From the line that contains "You are a GUI" through the end of the records below, write out each line exactly as it appears, but not the pictures.

□ □ □ □

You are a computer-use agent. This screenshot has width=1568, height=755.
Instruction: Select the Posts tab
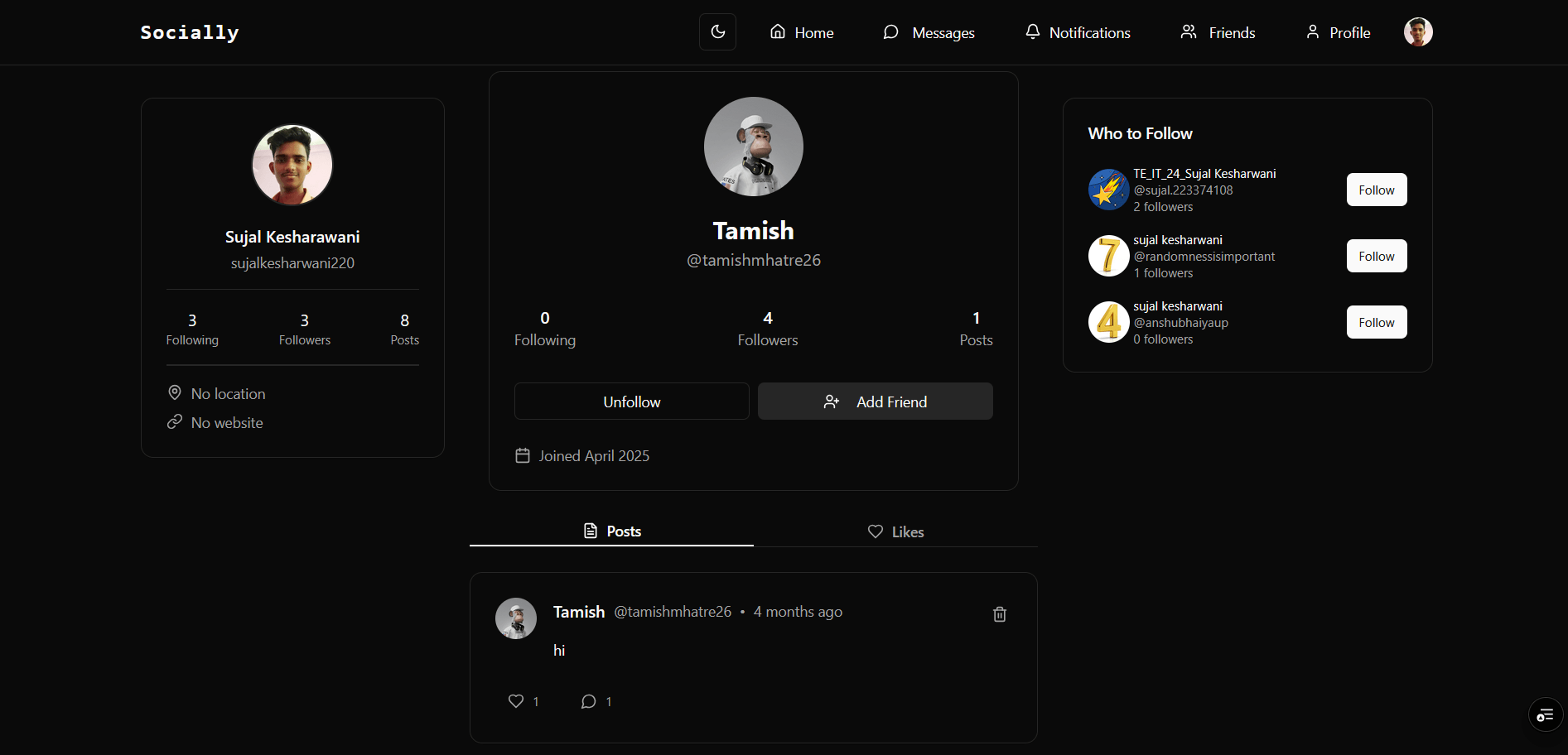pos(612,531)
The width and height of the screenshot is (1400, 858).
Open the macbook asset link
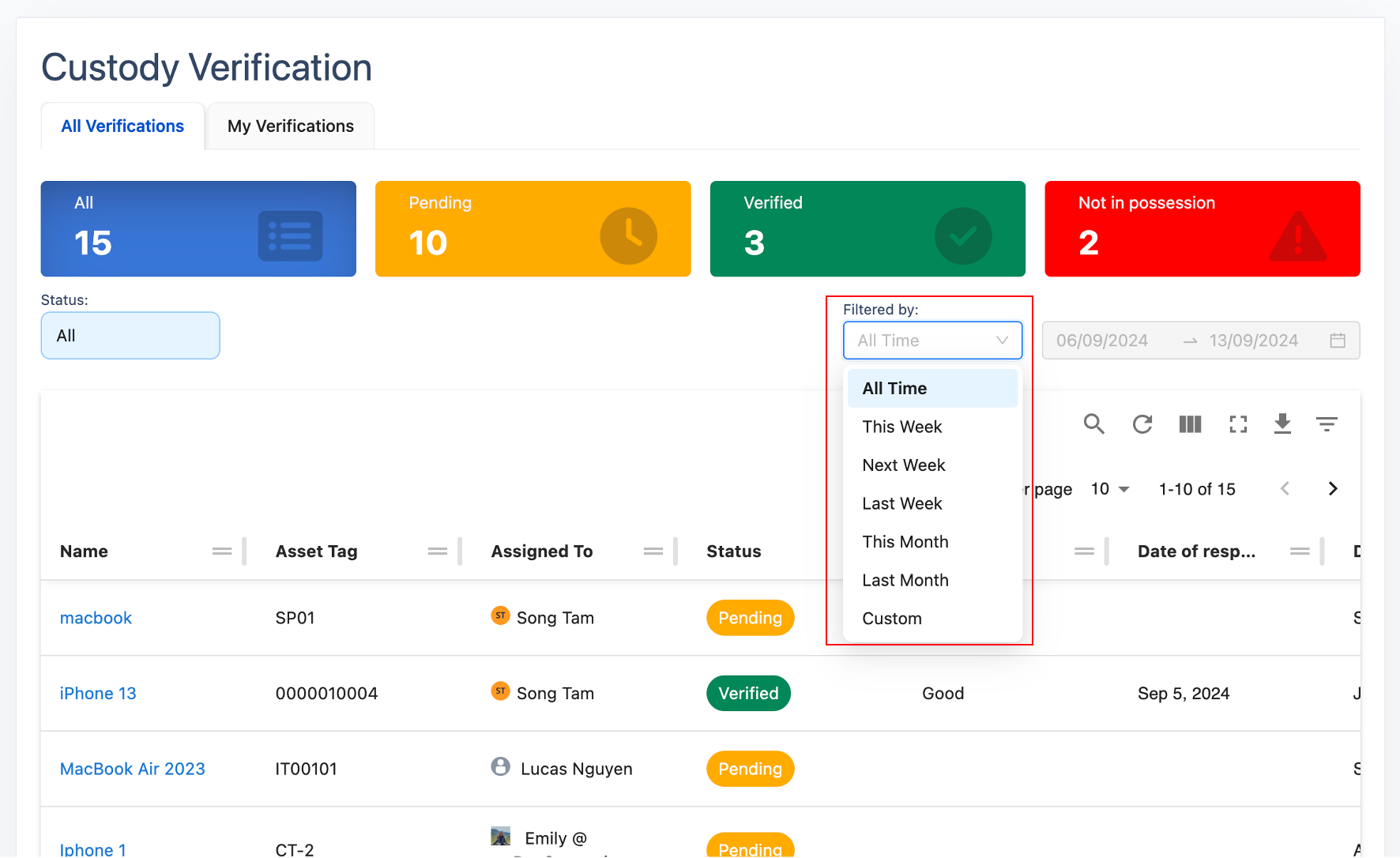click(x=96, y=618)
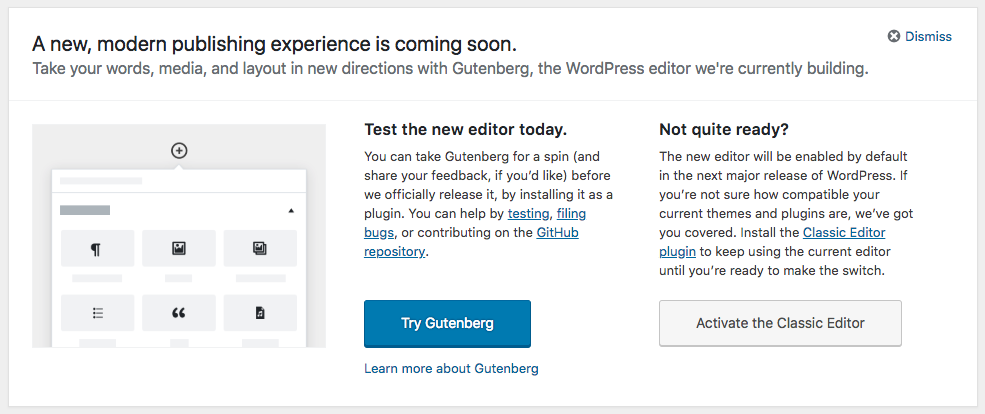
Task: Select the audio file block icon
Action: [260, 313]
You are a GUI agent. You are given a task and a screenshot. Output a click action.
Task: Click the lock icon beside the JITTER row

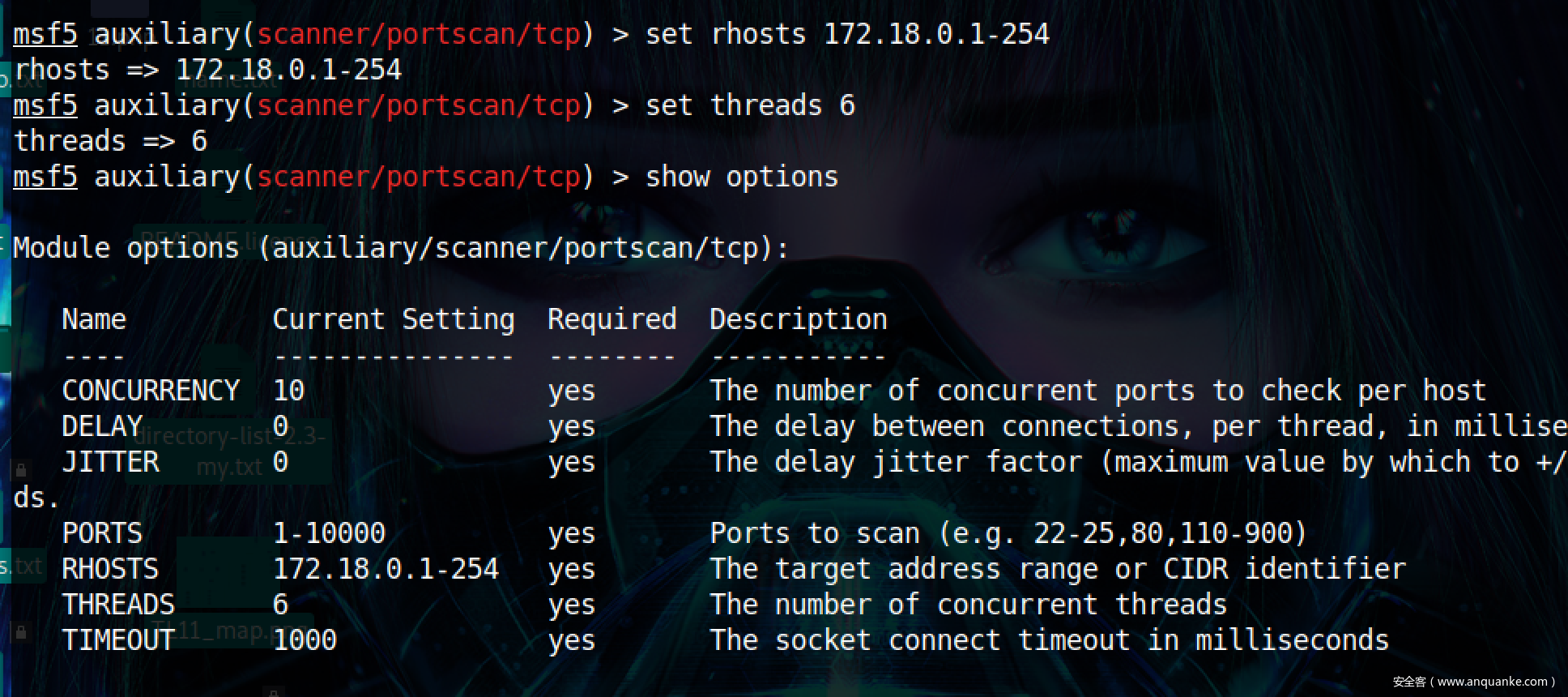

□ □ □ □

- _SOLVED EXERCISE_:
You are a GUI agent. You are given a task and a screenshot. Output a click action.
Task: Click the lock icon beside the JITTER row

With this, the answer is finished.